RevARM: A Platform-Agnostic ARM Binary Rewriter for Security Applications

Taegyu Kim, Chung Hwan Kim, Hongjun Choi, Yonghwi Kwon, Brendan Saltaformaggio, Xiangyu Zhang, and Dongyan Xu

Proceedings of the 33rd Annual Computer Security Applications Conference (ACSAC) 2017.

areas
Security, Cyber-Physical Systems, Binary Analysis & Instrumentation

abstract

ARM is the leading processor architecture in the emerging mobile and embedded market. Unfortunately, there has been a myriad of security issues on both mobile and embedded systems. While many countermeasures of such security issues have been proposed in recent years, a majority of applications still cannot be patched or protected due to run-time and space overhead constraints and the unavailability of source code. More importantly, the rapidly evolving mobile and embedded market makes any platform-specific solution ineffective. In this paper, we propose RevARM, a binary rewriting technique capable of instrumenting ARM-based binaries without limitation on the target platform. Unlike many previous binary instrumentation tools that are designed to instrument binaries based on x86, RevARM must resolve a number of new, ARM-specific binary rewriting challenges.

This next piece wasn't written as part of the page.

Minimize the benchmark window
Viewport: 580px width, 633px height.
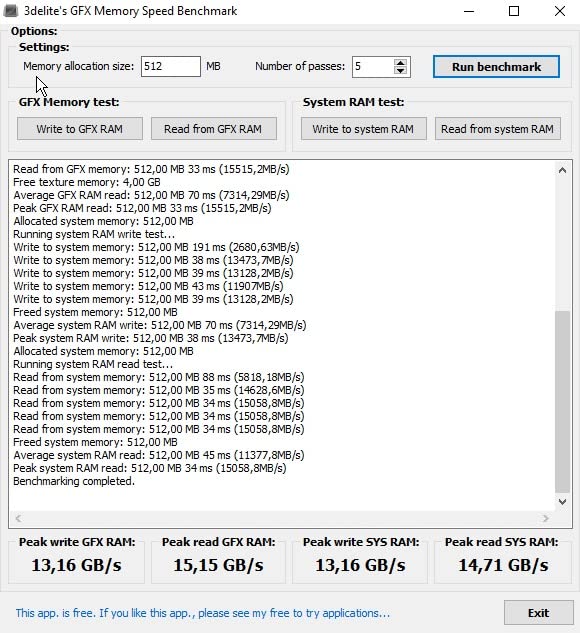[x=469, y=11]
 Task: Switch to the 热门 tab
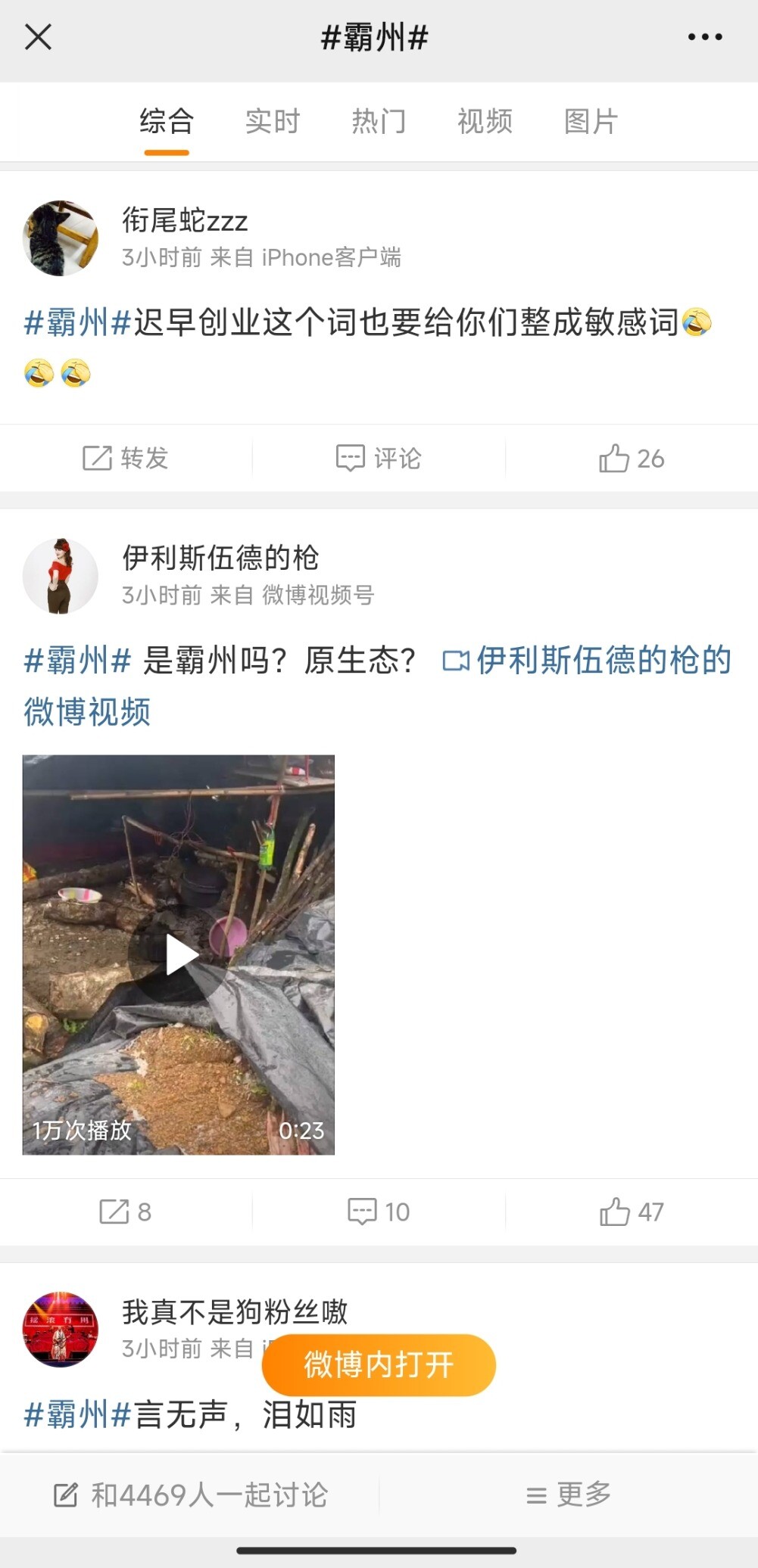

Moreover, RevARM is able to handle stripped binaries, requires no symbolic/semantic information, and supports Mach-O binaries, overcoming the limitations of existing approaches. Finally, we demonstrate the capabilities of RevARM in solving real-world security challenges. Our evaluation results across a variety of platforms, including popular mobile and embedded systems, show that RevARM is highly effective in instrumenting ARM binaries with an average of 3.2% run-time and 1.3% space overhead.